Reproduce the material below word for word, leaving out the pictures.

_Material for this exercise_:
● ● ● ● ●

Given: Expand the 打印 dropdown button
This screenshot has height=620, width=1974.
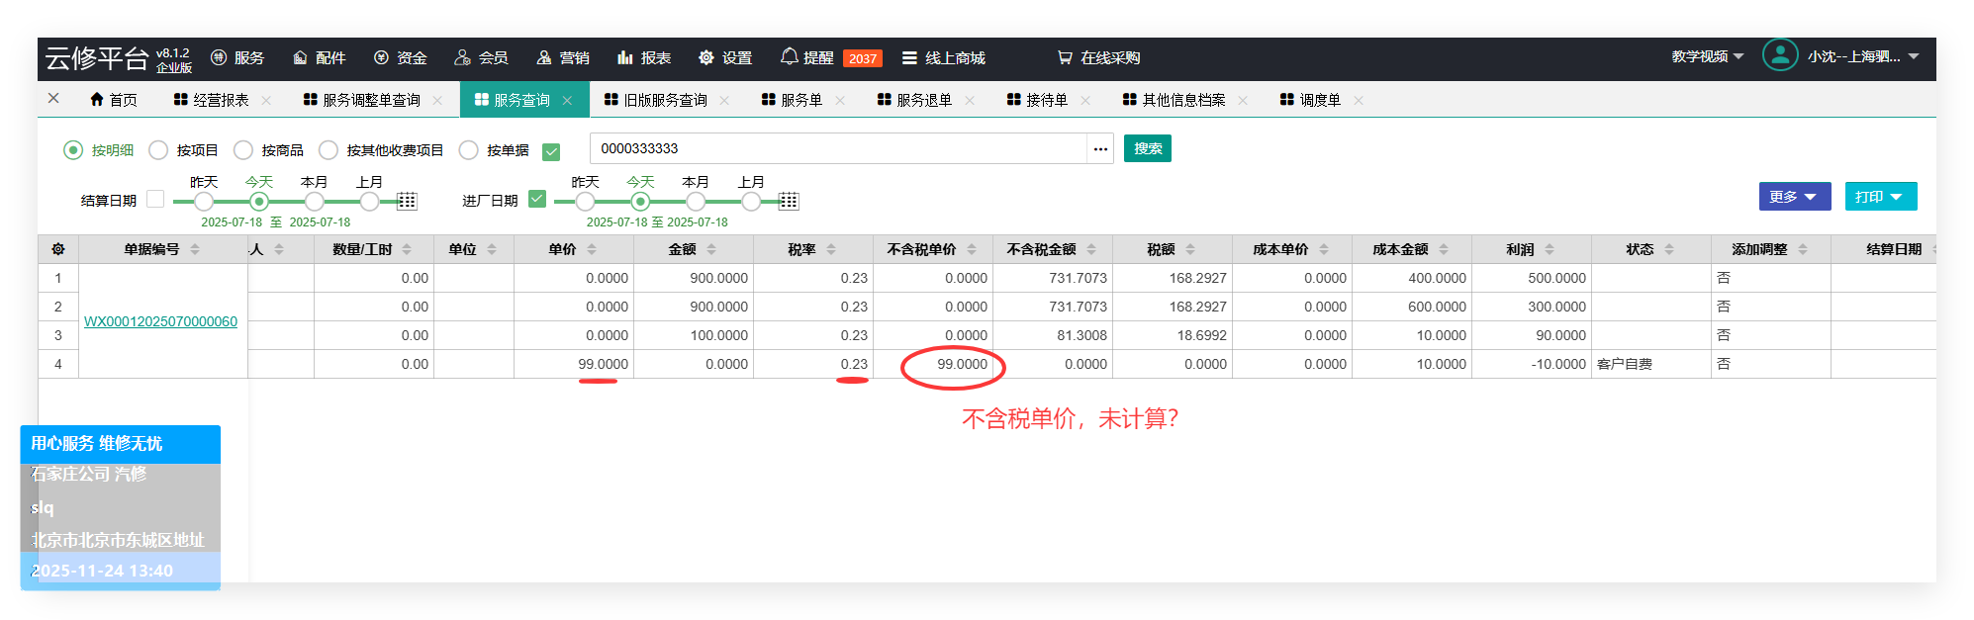Looking at the screenshot, I should [x=1880, y=197].
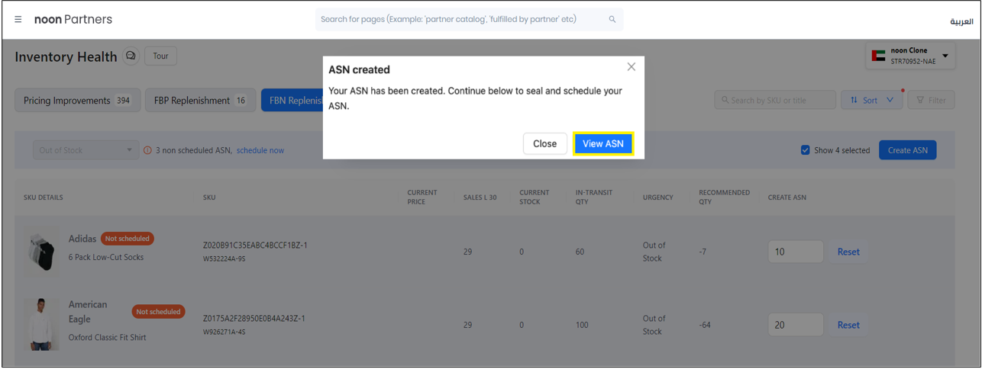Click the View ASN button
This screenshot has height=369, width=982.
[602, 143]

● ● ● ● ●

_In response_:
Given: Expand the 打印 dropdown button
This screenshot has height=620, width=1974.
Looking at the screenshot, I should [x=1880, y=197].
Click the View ASN button
This screenshot has height=369, width=982.
[602, 143]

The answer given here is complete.